Submitted by LOGOS - Overseer on
By Craig Hawthorne
All Rights Reserved – Published With Permission
Faith starts where reason ends. The fool has as much faith as the magician. The magician understands cause and consequence and as such is master of its effects, but the fool is yet to form an idea. Faith sustains them both as the fool has nothing else, he lives in a world where everything is. The magician in his world full of reasons, needs faith to keep order, or else falls into the pit, for if he has no faith then he becomes the master and for that he will struggle to find a reason and will strive to become the order.
But the fool needs also to be aware. For not yet having understanding or ideas the fool can also be an agent for innocent malevolence.
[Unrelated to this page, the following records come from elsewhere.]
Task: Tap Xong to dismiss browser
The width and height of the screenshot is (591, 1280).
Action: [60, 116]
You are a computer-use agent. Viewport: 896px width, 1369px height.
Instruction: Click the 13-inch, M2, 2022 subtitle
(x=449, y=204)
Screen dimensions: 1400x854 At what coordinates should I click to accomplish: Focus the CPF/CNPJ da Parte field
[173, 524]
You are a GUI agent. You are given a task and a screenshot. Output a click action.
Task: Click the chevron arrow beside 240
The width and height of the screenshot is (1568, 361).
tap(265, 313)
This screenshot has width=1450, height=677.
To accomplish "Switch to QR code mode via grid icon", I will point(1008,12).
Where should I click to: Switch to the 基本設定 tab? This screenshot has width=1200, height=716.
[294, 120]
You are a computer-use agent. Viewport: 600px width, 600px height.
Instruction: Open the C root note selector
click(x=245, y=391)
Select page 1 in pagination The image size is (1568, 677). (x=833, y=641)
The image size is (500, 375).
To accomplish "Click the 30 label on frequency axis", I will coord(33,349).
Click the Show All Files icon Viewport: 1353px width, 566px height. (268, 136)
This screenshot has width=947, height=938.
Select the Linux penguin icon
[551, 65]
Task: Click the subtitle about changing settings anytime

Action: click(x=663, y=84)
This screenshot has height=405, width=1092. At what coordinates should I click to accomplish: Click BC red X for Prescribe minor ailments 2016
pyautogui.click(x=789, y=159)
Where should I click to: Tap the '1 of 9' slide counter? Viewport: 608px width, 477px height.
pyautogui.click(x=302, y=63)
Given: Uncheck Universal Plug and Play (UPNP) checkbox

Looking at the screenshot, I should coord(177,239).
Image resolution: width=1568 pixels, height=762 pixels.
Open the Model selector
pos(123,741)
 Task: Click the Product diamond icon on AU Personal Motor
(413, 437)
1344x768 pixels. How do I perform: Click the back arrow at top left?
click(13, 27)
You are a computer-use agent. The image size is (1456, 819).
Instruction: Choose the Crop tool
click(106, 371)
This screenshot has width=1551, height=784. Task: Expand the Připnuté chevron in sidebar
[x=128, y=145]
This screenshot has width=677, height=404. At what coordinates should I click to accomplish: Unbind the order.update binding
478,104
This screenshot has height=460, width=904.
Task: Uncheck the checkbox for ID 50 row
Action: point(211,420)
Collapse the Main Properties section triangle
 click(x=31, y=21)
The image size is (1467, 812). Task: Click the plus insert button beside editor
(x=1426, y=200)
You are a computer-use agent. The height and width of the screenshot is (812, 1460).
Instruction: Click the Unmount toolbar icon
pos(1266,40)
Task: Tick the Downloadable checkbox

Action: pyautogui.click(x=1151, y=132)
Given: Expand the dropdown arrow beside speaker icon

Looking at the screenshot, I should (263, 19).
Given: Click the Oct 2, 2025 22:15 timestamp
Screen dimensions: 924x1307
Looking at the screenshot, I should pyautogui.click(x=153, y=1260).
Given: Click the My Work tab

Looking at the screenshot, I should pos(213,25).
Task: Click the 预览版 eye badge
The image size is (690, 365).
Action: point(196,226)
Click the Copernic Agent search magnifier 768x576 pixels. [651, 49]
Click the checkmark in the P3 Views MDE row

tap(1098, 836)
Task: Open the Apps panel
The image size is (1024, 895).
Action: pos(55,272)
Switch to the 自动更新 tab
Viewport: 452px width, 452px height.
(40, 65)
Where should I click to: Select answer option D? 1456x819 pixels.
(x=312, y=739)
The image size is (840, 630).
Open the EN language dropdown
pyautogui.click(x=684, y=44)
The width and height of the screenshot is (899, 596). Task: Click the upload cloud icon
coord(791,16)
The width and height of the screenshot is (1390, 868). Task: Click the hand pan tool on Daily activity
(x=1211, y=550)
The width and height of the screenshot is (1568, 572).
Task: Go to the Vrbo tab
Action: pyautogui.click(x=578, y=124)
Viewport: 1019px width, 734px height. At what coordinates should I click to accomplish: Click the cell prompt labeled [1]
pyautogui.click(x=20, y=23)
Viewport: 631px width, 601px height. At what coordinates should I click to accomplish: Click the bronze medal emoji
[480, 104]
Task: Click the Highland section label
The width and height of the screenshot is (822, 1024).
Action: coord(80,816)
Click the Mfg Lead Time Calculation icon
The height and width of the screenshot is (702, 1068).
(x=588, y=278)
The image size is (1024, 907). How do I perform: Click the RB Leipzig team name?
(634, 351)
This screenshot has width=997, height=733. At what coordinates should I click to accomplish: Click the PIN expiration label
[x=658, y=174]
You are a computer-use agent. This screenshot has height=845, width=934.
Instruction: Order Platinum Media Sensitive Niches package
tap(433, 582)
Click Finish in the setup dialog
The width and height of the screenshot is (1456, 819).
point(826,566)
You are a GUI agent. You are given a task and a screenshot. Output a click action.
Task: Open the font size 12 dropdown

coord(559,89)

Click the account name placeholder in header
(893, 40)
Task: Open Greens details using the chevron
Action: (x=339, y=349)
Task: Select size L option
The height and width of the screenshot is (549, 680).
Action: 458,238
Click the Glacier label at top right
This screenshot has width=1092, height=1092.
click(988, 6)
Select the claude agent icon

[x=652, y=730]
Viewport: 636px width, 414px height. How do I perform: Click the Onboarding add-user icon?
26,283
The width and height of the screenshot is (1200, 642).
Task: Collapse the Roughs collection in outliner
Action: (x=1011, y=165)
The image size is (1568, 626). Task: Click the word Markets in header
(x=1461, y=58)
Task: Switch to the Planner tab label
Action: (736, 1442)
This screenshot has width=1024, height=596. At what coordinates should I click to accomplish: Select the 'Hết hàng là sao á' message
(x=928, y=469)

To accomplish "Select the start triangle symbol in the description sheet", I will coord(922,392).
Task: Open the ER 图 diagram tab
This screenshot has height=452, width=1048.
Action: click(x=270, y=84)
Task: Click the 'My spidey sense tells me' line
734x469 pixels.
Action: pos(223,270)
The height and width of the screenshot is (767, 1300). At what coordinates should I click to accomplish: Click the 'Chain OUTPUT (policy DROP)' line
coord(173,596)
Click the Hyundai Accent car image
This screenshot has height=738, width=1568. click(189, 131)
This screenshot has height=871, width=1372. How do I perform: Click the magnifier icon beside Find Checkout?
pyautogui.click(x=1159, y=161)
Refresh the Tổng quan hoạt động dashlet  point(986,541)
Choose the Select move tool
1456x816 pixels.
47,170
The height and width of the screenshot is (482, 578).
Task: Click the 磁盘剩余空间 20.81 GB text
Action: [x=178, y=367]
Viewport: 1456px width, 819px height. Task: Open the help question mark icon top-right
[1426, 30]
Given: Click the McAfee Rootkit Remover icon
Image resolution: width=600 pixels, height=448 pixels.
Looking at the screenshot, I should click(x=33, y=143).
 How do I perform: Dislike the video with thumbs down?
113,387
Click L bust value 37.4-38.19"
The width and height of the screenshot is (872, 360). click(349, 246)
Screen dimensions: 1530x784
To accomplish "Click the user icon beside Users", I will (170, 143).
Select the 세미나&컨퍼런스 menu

But the fools' faith is short, in time an idea will form and the fool can no longer remain in innocent shape, for the fool must make a choice, the first time faith was pitted against his own reason.
Now the first time that faith and reason met, faith from the heart reason from the head, fear was born to cover both. For reason will always doubt faith, as faith will always undermine reason, so fear will drive both always onward.
To conquer fear is not to be un-afraid, but merely to bring reason and faith into balance, a unified point (or a still clear pool). Intention then comes into play. For when reason and faith are balanced, fear quelled, intention is thus revealed. Intention through force of will becomes action.
Reason is to know or understand the action of things.
Faith is to know or understand that there is a reason.
Love is the parent of faith, in its greater part, in its smaller a force of will.
So the fool, yet to know reason, through unknowing faith, be loved and loving. Yet when reason takes him on his journey, his first step will take him the furthest away. Through a maze of many colors will his reason and faith take him, shaping his fears and love, guiding his intent and his will. And so after time, the magician, (for which through mastery of reason and loving faith the fool shall progress to be,) may find himself challenging one of his pillars of being. For surely in the face of questioning reason, faith must surely wither. In time the magician may become tired of asking the eternally foolish question; What is truth?
The magician shall have no more answers if he discards his faith. Fear of reason, love of faith, love of reason, fear of faith oh how the magician will envy the fool, just as the fool looked up to the magician, each thinking the other held all the answers. The mage that discards his faith will in time catch a glimpse of faiths' power, and through his arts be compelled to imitate that which he discarded. Through reasoning away his faith, he diminishes his capacity of love, until in time; What is truth? Becomes Why love?
The magician who keeps his faith, will find the answer to that question and in his being will find reason to exist, for truth is in experience not of experience. So through his experience of loving faith and capacity for reason will he answer; Why love? Love is all there is.
With this answer the mage is no more than fool.